Explanation of Arguments

Usage & Help Message

usage: python3 /mercury/mercury/mercury.py <input_table.tsv> <table_name> <samplenames> [<args>]

Mercury prepares and formats metadata for submission to national & international genomic databases

positional arguments:
  input_table
          The table containing the metadata for the samples to be submitted
  table_name
          The name of the first column in the table (A1); include the `_id` if data table is downloaded from Terra.bio
  samplenames
          The sample names to be extracted from the table

optional arguments:
  -h, --help
          show this help message and exit
  -v, --version
          show program's version number and exit
  -o, --output_prefix 
          The prefix for the output files
          default="mercury"
  -b, --gcp_bucket_uri 
          The GCP bucket URI to store the temporarily store the read files (required)

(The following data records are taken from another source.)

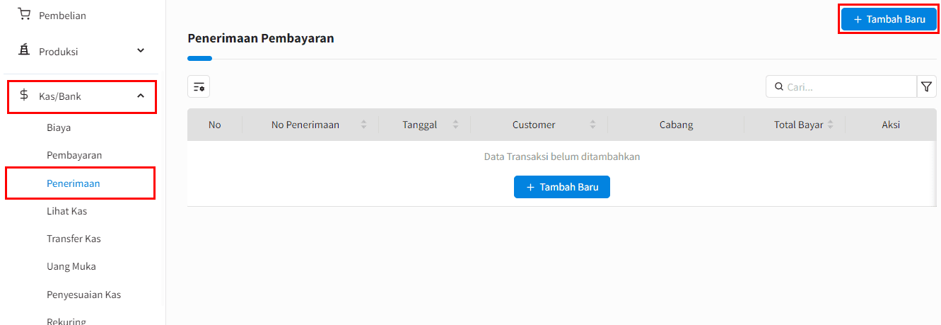Screen dimensions: 941x325
Task: Navigate to Uang Muka
Action: click(71, 266)
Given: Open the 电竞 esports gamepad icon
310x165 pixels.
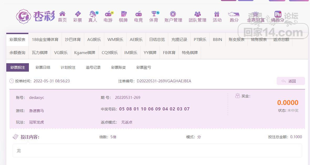Looking at the screenshot, I should pos(138,14).
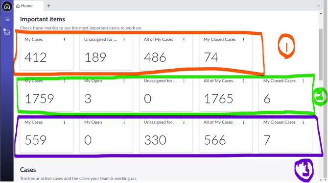
Task: Open the Unassigned 330 metric card
Action: point(166,135)
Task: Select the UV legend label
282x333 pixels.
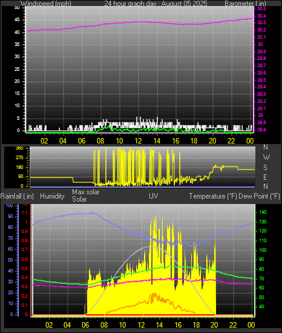Action: tap(154, 196)
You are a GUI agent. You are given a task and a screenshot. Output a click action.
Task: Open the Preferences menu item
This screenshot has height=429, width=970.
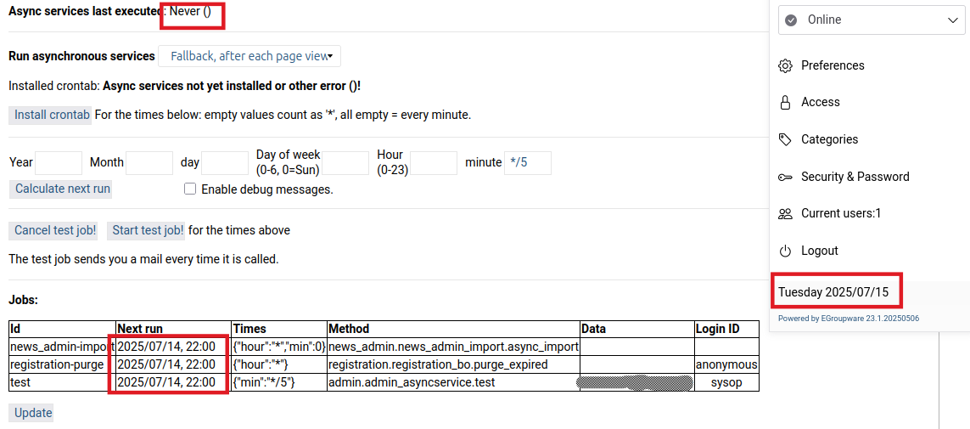click(833, 65)
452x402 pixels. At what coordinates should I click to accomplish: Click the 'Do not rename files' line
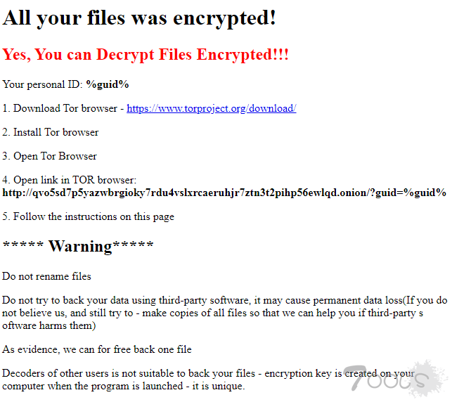pyautogui.click(x=46, y=276)
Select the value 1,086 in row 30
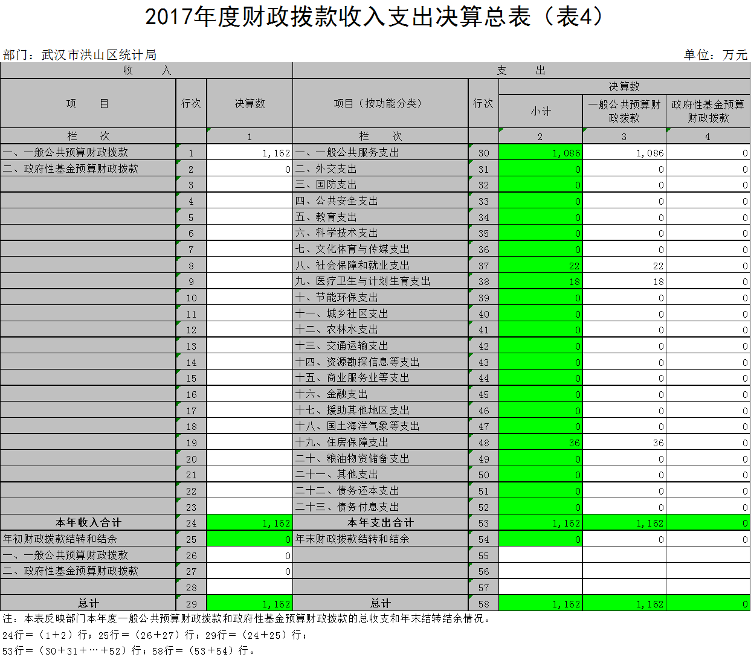Image resolution: width=751 pixels, height=660 pixels. [x=562, y=153]
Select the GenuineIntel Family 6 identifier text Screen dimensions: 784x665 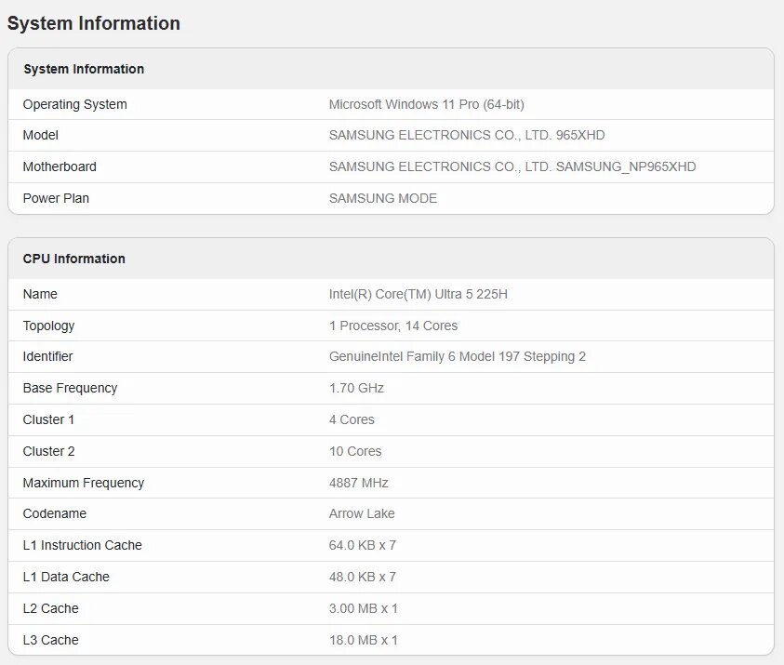(457, 356)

submission type arguments:
  options that determine submission type

  --organism 
          The organism type of the samples in the table
          default="sars-cov-2"
  --skip_ncbi
          Add to skip NCBI metadata preparation; prep only for GISAID submission

metadata customization arguments:
  options that customize the metadata configuration

  --skip_county
          Add to skip adding county to location in GISAID metadata
  --usa_territory
          Add if the country is a USA territory to use the territory name in the state column
  --using_clearlabs_data
          Add if using Clearlabs-generated data and metrics
  --using_reads_dehosted
          Add if using reads_dehosted instead of clearlabs data
  --single_end
          Add if the data is single-end

metadata population arguments:
  options that populate metadata fields

  --amplicon_primer_scheme [AMPLICON_PRIMER_SCHEME ...]
          Amplicon primer scheme
  --amplicon_size [AMPLICON_SIZE ...]
          Amplicon size
  --authors [AUTHORS ...]
          Authors of the study
  --bioproject_accession [BIOPROJECT_ACCESSION ...]
          Bioproject accession number
  --continent [CONTINENT ...]
          Continent of the sample
  --country [COUNTRY ...]
          Country of the sample
  --gisaid_submitter [GISAID_SUBMITTER ...]
          GISAID submitter
  --host_disease [HOST_DISEASE ...]
          Disease of the host
  --instrument_model [INSTRUMENT_MODEL ...]
          Instrument model
  --isolation_source [ISOLATION_SOURCE ...]
          Source of isolation
  --library_layout [LIBRARY_LAYOUT ...]
          Library layout
  --library_selection [LIBRARY_SELECTION ...]
          Library selection method
  --library_source [LIBRARY_SOURCE ...]
          Library source
  --library_strategy [LIBRARY_STRATEGY ...]
          Library strategy
  --metadata_organism [METADATA_ORGANISM ...]
          Organism name for metadata population
  --purpose_of_sequencing [PURPOSE_OF_SEQUENCING ...]
          Purpose of sequencing
  --seq_platform [SEQ_PLATFORM ...]
          Sequencing platform
  --state [STATE ...]
          State of the sample
  --submitter_email [SUBMITTER_EMAIL ...]
          Submitter email
  --submitting_lab [SUBMITTING_LAB ...]
          Submitting laboratory
  --submitting_lab_address [SUBMITTING_LAB_ADDRESS ...]
          Address of the submitting laboratory

quality control arguments:
  options that control quality thresholds (currently only for SARS-CoV-2 samples)

  -a, --vadr_alert_limit 
          The maximum number of VADR alerts allowed for SARS-CoV-2 samples
          default=0
  -n, --number_n_threshold 
          The maximum number of Ns allowed in SARS-CoV-2 assemblies
          default=5000

logging arguments:
  options that change the verbosity of the stdout logging

  --verbose
          Add to enable verbose logging
  --debug
          Add to enable debug logging; overwrites --verbose

Please contact support@theiagen.com or sage.wright@theiagen.com with any questions

Positional & Required Arguments

To successful run Mercury, these arguments are required.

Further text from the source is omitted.